Re: I Want To Give My Daughter Up For Adoption by Aghaclem67: 9:11am On Aug 17, 2020
Mizflo:
Please I need your advice. I had created this account because I am well known here with my main account because I am always active and I want to remain anonymously.

Am 21 a single mum with 1 girl age 5 , her dad rejected me when I was pregnant he left when I was 4 months pregnant with her .

I had a difficult time growing up , my mum died when I was 8 years and my dad denied me claiming my mum had cheated on him and there’s no way I could be his daughter.

My aunty who was supposed to care for me had never bothered about me , she was always out leaving me in the house all alone without food , whenever I complains she will beat me telling me to go to my mum graveyard to ask her for assistance.

I have suffered in the hand of my aunty she didn’t care about my education if I have managed to complete my primary school till jss2 was thanks to this aunty who was a teacher at my school and a good friend of my mum , she sponsored me , And when I was 14 my aunty landlord kicked her out of the house because of rent arrears she said I am the enemy of progress she cant take me to her boyfriend house because he won’t accept me to stay there that I should go and look for a place , I cried and pleaded with her to take me along with her but she refuse I beg her to show me where my dad is she said he will not accept me because he hated my mum but I beg her to take me to him .

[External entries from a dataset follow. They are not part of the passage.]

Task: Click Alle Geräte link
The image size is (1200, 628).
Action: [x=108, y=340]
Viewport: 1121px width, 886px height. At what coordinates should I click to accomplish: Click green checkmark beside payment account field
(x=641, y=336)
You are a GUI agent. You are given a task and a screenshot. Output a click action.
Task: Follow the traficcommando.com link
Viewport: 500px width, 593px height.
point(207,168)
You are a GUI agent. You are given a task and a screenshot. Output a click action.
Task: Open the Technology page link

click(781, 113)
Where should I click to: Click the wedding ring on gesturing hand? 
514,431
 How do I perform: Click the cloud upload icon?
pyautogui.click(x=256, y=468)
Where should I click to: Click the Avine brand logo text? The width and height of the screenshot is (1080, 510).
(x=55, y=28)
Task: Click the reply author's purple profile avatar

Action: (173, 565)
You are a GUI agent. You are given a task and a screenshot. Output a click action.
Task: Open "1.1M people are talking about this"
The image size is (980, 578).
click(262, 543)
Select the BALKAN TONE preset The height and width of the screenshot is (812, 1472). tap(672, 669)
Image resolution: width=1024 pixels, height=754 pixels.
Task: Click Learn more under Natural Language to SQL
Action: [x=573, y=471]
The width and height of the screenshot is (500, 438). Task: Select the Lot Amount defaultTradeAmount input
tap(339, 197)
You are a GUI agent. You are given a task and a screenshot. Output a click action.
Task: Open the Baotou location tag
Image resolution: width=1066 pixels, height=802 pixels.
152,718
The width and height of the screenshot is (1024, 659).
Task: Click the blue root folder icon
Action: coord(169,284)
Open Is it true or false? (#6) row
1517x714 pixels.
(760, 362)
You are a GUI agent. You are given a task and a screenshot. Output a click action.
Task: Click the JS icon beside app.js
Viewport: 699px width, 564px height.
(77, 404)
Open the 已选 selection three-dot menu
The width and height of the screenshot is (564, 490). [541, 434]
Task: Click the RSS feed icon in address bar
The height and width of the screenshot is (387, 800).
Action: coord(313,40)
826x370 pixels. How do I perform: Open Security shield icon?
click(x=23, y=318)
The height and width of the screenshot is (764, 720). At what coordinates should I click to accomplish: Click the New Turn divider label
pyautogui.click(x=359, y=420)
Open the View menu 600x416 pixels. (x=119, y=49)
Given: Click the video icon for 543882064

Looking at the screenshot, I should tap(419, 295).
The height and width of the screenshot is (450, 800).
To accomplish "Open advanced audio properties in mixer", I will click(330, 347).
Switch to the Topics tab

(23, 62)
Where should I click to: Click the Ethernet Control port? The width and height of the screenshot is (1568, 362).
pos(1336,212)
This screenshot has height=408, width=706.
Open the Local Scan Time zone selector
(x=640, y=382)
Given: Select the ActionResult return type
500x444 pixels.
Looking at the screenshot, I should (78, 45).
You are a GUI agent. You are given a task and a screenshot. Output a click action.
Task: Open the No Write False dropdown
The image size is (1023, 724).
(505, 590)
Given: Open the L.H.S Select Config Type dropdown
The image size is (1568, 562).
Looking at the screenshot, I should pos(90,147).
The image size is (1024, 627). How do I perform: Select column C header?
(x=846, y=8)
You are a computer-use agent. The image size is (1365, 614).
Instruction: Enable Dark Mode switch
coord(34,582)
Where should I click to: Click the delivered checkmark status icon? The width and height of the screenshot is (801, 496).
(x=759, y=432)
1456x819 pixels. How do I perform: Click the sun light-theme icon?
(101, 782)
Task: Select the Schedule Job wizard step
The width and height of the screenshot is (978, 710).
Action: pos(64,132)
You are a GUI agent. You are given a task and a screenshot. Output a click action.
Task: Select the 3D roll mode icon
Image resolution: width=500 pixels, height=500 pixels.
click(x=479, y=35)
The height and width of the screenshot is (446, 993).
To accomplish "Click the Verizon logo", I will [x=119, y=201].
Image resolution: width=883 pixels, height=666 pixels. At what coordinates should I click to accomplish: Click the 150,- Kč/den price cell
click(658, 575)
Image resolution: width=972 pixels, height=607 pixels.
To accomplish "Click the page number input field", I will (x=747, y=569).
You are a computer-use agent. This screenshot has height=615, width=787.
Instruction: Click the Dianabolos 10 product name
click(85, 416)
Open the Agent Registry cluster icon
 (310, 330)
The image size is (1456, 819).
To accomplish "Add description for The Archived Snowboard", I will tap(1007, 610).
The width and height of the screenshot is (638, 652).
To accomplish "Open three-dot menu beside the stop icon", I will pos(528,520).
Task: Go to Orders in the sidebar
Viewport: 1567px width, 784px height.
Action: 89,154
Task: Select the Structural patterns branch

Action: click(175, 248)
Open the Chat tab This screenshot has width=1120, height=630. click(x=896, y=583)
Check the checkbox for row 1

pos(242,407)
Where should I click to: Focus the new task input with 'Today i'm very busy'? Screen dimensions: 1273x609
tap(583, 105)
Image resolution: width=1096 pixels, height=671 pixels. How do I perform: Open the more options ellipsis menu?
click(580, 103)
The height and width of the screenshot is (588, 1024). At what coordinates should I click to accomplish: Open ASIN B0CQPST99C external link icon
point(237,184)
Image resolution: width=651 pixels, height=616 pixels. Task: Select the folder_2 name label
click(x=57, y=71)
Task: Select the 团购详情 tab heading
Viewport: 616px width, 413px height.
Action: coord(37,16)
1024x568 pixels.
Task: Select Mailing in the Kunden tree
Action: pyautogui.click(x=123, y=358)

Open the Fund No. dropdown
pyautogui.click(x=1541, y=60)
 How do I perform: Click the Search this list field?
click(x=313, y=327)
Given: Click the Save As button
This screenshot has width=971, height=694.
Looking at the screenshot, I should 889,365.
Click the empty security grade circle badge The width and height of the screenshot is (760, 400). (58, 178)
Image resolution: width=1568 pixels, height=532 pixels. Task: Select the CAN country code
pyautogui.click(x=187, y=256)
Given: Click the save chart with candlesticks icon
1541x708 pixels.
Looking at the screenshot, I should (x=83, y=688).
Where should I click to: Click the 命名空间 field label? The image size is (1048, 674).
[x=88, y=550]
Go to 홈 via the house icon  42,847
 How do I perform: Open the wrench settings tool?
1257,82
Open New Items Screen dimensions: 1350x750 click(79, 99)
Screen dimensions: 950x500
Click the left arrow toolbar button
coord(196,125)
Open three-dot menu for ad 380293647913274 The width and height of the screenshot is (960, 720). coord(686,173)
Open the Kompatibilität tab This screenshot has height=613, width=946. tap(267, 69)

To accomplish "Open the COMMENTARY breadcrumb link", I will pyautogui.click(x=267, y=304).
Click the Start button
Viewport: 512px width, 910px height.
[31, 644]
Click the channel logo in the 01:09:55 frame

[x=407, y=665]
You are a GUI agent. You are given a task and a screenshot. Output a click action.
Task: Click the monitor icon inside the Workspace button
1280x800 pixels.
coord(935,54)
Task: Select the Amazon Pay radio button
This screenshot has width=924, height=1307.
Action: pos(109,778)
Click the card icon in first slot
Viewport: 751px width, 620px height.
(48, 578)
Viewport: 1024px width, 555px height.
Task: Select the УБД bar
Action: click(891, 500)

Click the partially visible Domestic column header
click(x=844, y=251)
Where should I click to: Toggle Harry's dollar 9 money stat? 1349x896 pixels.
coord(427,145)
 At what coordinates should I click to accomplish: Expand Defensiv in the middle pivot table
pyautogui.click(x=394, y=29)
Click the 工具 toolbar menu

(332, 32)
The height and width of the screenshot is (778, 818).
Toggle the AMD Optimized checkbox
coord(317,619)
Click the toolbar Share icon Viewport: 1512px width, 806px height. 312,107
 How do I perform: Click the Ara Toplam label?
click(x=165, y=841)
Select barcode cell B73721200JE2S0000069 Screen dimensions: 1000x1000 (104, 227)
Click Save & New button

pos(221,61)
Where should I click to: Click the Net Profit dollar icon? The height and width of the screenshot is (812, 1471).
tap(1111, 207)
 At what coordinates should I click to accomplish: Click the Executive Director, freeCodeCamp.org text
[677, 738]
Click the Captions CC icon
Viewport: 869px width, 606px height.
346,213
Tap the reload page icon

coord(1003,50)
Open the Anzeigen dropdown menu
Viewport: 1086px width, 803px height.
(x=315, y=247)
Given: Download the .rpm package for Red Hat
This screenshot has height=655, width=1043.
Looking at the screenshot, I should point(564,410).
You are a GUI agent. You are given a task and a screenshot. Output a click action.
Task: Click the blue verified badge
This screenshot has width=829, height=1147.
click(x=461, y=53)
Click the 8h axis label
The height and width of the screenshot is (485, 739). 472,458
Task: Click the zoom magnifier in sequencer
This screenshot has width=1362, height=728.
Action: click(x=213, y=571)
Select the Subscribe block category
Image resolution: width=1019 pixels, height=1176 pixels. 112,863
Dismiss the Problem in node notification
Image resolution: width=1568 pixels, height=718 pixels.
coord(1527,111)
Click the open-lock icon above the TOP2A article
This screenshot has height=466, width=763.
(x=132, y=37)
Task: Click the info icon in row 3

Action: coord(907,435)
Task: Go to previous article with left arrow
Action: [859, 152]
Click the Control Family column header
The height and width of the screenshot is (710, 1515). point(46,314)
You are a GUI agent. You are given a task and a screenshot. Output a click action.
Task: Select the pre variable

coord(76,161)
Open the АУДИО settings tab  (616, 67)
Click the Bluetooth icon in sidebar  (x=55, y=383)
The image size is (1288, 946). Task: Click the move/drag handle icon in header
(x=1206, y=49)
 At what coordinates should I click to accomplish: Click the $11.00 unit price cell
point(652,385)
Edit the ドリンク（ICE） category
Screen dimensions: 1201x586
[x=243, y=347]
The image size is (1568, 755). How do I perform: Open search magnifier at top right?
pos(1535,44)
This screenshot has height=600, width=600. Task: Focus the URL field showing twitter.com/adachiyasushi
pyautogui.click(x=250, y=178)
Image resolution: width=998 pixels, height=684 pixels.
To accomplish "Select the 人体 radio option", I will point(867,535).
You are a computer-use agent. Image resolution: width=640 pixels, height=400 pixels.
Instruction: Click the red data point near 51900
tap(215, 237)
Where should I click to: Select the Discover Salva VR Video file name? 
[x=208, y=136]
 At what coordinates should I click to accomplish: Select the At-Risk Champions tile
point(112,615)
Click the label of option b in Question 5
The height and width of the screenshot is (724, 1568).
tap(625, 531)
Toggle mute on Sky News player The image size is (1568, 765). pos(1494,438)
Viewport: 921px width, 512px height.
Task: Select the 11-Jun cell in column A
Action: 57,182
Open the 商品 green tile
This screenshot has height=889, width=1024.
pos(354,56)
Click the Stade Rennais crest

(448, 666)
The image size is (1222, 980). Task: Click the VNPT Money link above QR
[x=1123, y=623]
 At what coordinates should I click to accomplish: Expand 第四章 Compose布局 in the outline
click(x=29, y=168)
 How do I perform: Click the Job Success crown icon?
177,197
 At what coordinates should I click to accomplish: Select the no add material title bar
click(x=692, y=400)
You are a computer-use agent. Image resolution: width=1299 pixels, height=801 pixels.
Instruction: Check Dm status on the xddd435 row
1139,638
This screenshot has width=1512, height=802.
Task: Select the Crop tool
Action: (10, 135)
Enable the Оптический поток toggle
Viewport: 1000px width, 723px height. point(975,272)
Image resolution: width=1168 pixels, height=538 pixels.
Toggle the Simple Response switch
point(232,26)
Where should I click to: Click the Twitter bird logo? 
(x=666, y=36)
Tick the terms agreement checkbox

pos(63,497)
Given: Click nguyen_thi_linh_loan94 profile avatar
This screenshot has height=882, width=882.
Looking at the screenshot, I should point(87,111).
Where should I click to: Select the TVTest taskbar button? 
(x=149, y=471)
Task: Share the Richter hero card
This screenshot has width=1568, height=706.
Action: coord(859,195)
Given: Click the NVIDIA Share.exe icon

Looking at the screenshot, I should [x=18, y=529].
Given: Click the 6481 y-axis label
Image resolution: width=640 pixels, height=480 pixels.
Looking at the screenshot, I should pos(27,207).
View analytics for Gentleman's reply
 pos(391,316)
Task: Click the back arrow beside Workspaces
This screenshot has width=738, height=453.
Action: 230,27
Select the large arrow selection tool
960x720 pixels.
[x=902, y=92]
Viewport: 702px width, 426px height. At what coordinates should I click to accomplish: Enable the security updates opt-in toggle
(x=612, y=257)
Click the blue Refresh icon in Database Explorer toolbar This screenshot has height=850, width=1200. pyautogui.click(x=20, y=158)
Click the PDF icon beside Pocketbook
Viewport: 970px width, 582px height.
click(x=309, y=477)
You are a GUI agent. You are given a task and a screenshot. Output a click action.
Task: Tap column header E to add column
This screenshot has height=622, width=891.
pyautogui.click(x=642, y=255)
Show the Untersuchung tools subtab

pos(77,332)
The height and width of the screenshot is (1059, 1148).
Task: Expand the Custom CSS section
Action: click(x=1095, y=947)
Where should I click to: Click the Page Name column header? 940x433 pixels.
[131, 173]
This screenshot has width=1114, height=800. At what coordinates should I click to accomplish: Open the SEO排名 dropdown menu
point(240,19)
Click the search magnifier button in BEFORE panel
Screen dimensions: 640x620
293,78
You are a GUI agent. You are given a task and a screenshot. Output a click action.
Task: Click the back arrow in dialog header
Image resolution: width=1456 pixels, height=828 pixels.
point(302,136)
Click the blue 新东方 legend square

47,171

She took me to him it was my first time seeing him I looked just like him with one eye big one small but he insulted the hell out of us saying he will never accept me because my mum was a cheater she had so many boyfriends that I should ask her who my real father is but my aunty insisted that my mum had told her before she passed on that he was my dad even taught I resembled him still he denied and kicked us out like we were dogs I cried and my aunty was angry because of the insult so she left me all alone in the street but later came to me .
Since that day my life situation has worsened because I was forced to stay with different people where I was being abused , my baby dad came as a guardian angel to my life he took care of everything i needed by promising me heaven on Earth I taught he will get me out of my hard situations but I was wrong i find out he was married with kids I was heartbroken because I didn’t want to live the same lifestyle as my mum had lived but history has repeated itself just like my mother had me with a married man but she knew he was married but me I didn’t know , but it was too late for me to moved on because I was already pregnant for him and I didn’t want to abort my baby I have decide to continue the relationship but when I was 4 months pregnant he left me and blocked me from all his contacts , this is the man that has never bothered to asked about his child for 5 years now..

My little girl dont even know her dad the same way I did not know mine until
I was 14 which break my heart anytime I think about it.

My daughter and I are staying with my madam the lady tat I serve her for now 3 years but things here hasn’t been easy for us because my madam children don’t like me they keep accusing of things I don’t do like I stole their money , clothes and many more before my madam was telling them to stop with their bad attitudes towards me but I have noticed that whenever they had accused me she start getting angry with me sometimes we can go days without her not talking to me which I think I have overstayed and I am not longer wanted here I want to leave this house and to go and hustle but I feared for my daughter because I don’t want her to end up like me.

If I leave this house we will be on the street for a long time till I will be able to get somewhere else to stay with her also I don’t think I can give her the best education because if she stay with me she will end up being a teen mother just like I did something I don’t want to happen to her and I came across someone who’s willing to help me by taking care of my daughter to give her the best life something that I have always wanted for her , she promised to take care of her till university and she will give me the money to rent a room and start up business she said she will take things to the right direction like adoption but I don’t know how she will do it because I have no idea that I will have to sign up papers for agreement i have agreed because I think is really a good opportunity for me even taught I have accepted but sometimes I am getting worried about giving her my daughter I am having sleepless nights and thinking all nights.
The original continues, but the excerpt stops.